Besonders kritisch sieht Stich das Budget für die Kommission von mehr als 400000 Euro inklusive des „fürstlichen Honorars“ von 125000 Euro für den Vorsitzenden Herbert Landau, einen früheren Verfassungsrichter. 120000 sind für zwei Referenten und eine Bürokraft vorgesehen. Aras legt zudem Wert auf eine „direkte Form“ Bürgerbeteiligung. Ein „Bürgerrat“ soll Empfehlungen für die Politikerrenten erarbeiten – dafür sind 100000 Euro vorgesehen. Der Beamtenchef im Land bemängelt jedoch, dass viele Menschen „erwartungsgemäß so gar keinen Einblick in die Materie haben“. Einige könnten auch vom Neidgedanken getragen sein. „Alles in allem ein untaugliches Verfahren“, bilanziert Stich.

Um Kritik an der Kommission von vorneherein zu minimieren, hatte Aras potenzielle Kritiker schon mal eingebunden: So ist die DGB-Vize im Land, Gabriele Frenzer-Wolf, beteiligt, die gleichwohl schon die Einschaltung einer PR-Agentur mit Kosten von 35 000 Euro moniert hat. Eine Werbeagentur einzuschalten „widerspricht unserem Demokratieverständnis“, sagte sie.

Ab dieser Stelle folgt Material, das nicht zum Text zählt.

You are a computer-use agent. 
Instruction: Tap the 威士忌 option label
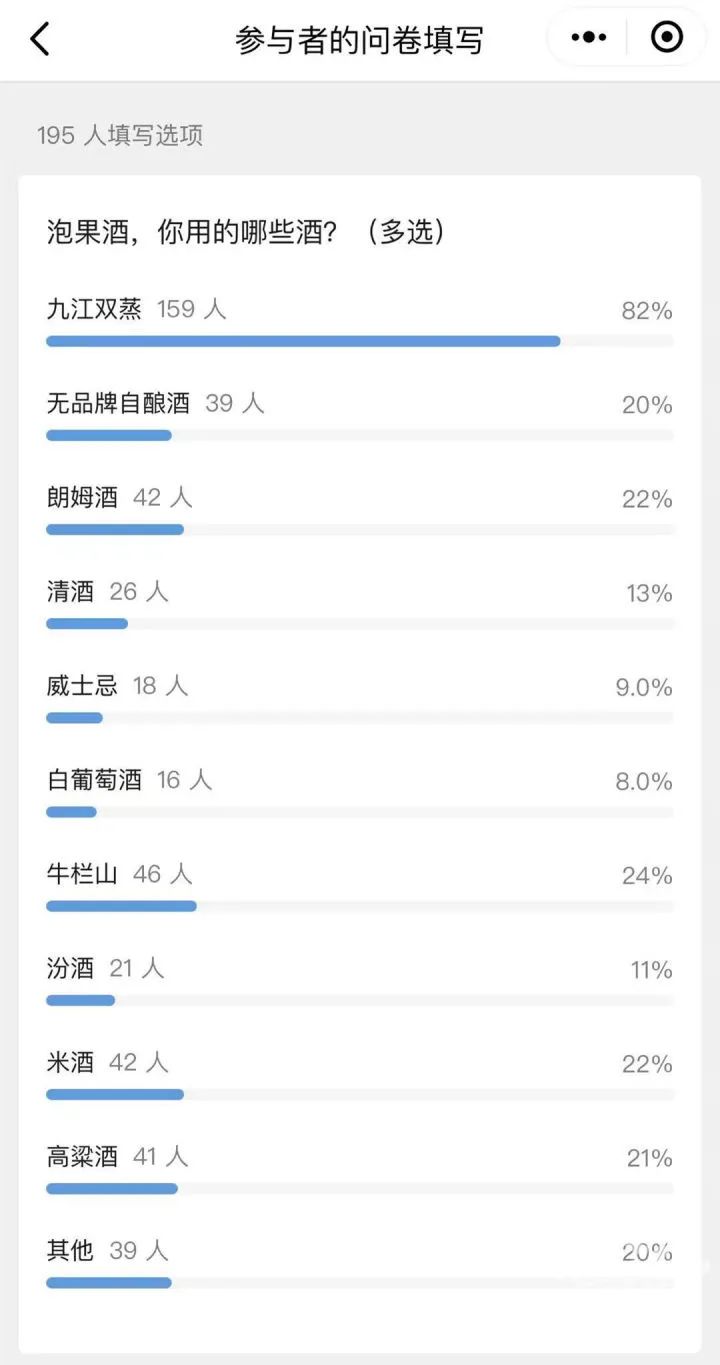(82, 686)

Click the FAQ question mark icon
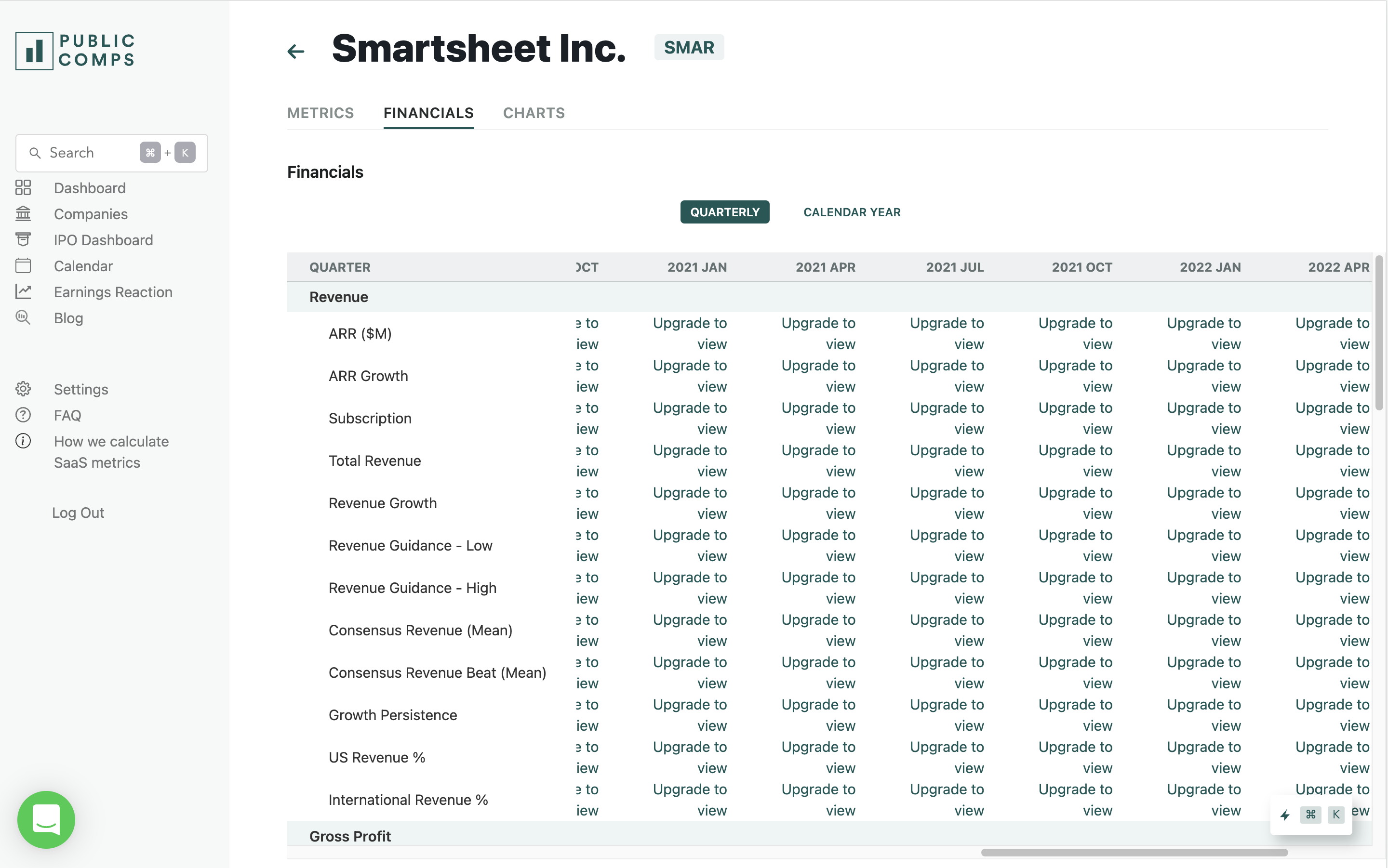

Kritik auch vom Steuerzahlerbund

Der ebenso beteiligte Vorsitzende des Steuerzahlerbundes im Südwesten, der von Berufs wegen kritisch hinschauen muss, äußert ebenso Skepsis. „Ich halte die Kosten für zu hoch“, sagt Wilfried Krahwinkel. „Das ist eine ehrenamtliche Tätigkeit, was sich nicht in der Kostensituation widerspiegelt.“ Er habe der Landtagspräsidentin geschrieben, dass er deswegen auf jedwede Vergütung verzichte. Dieser Schritt wiederum könnte andere Mitglieder unter Druck bringen, dies auch zu tun.

Der Steuerzahlerbund hatte die Diäten-Reform von 2005 bis 2008 stark mitgeprägt. „Wir haben damals die Auffassung vertreten, dass wir die Altersversorgung der Abgeordneten mehr an die Bevölkerung heranbringen sollten.“ Daher sei er von der Absicht überrascht worden, dass der Landtag zügig zur staatsfinanzierten Pension zurückkehren wollte. „Wir haben uns eindeutig dagegen ausgesprochen und tun dies weiterhin“, sagt Krahwinkel. Er wolle auch in der Kommission für das bisherige System eintreten und habe sich Aras gegenüber daher „ausbedungen, dass man ein Minderheitenvotum abgeben kann“.